While we were writing this post, a story appeared in the Guardian about AI chatbots directing people with gambling addictions to online casinos. This kind of story is common: vulnerable people talking to chatbots, chatbots giving them bad advice. The response of the industry is always the same: we need better guardrails, better alignment, as though the chatbots are badly aligned.
I do not think that is what is happening. What is happening is a lack of context. Either the chatbot was never told the person was vulnerable, or it was told and the information got lost. Someone with a gambling addiction may start by saying "I have a gambling problem." Then there is a four-hour conversation about sports. Through compaction cycles, what gets kept is the four hours of sports talk. The important bit of information does not get pinned and does not get kept. Context drift. By the time the user asks for betting tips, the chatbot no longer knows it should not give them.
The way to deal with this is not to tell the language model to be more considerate. The way to deal with it is to make sure the agent has enough information to give good advice, and that the information does not get lost. This is what document pinning is for: pinned context survives compaction, stays at the top of the window, cannot be diluted by subsequent conversation. This is discussed further in a separate post on structural prompt preservation.
But pinning is only one strategy. The field is in its infancy. We do not really know the right way to manage agent memory, and we do not have a huge amount of experience with it. What we are going to need is the ability to experiment with strategies: what if compaction works like this? What if pinning works like that? What if the homunculus watches for different signals? Each of these hypotheses needs to be described clearly, tested, and compared. This is where the formal language earns its keep. A strategy described in the plumbing calculus is precise, checkable, and can be swapped out for another without rewriting the surrounding infrastructure.
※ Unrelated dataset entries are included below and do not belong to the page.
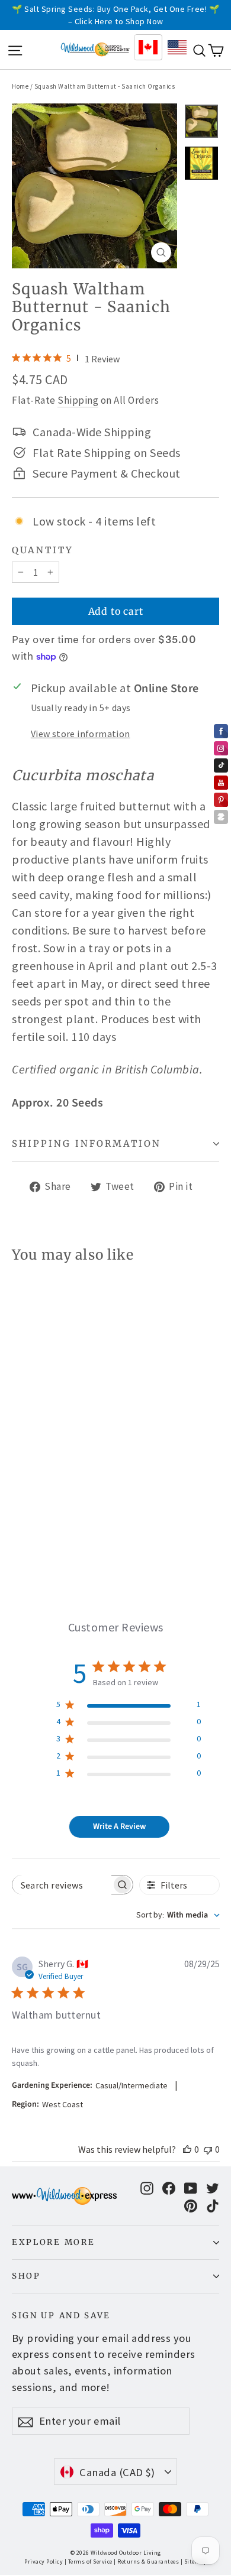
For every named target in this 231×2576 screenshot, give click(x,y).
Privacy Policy (43, 2561)
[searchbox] (61, 1884)
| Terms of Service (89, 2561)
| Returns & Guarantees (146, 2561)
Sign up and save (61, 2316)
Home (20, 86)
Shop (26, 2276)
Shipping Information (86, 1143)
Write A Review (119, 1826)
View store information (80, 733)
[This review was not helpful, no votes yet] (208, 2149)
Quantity (42, 550)
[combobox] (178, 1915)
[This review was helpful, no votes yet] (187, 2149)
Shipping (77, 400)
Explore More (53, 2242)
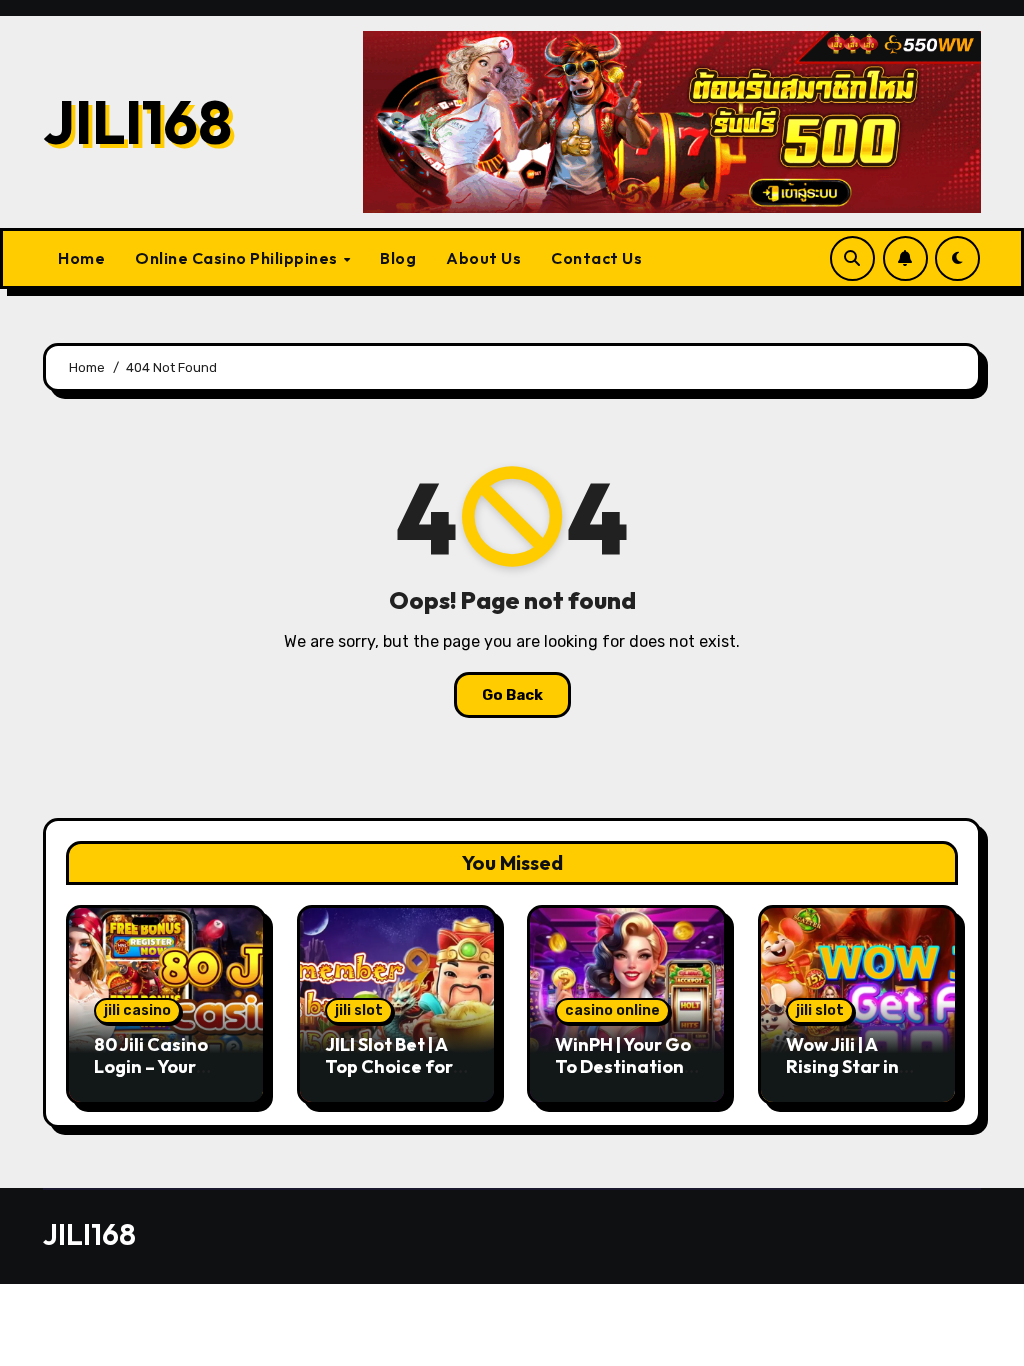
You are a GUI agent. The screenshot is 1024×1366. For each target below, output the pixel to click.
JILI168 (137, 122)
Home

We can experiment with memory architectures the way we experiment with any other part of a system: by describing what we want and seeing if it works.
It is a mystery why the field has not thought to give agents self-knowledge as a routine matter: what they are doing, who they are talking to, what they should remember. Prompts are initial conditions. They get compacted away. There are agents that save files to disc, in a somewhat ad hoc way, but we do not give them tools to keep track of important information in a principled way.
The mechanisms we have presented here allow us to construct agent networks and establish protocols that describe rigorously how they are meant to work. We can describe strategies for memory management in a formal language, test them, and swap them out. And perhaps beyond the cost savings and the efficiency increases, the ability to experiment clearly and formally with how agents manage their own memory is where the real value lies.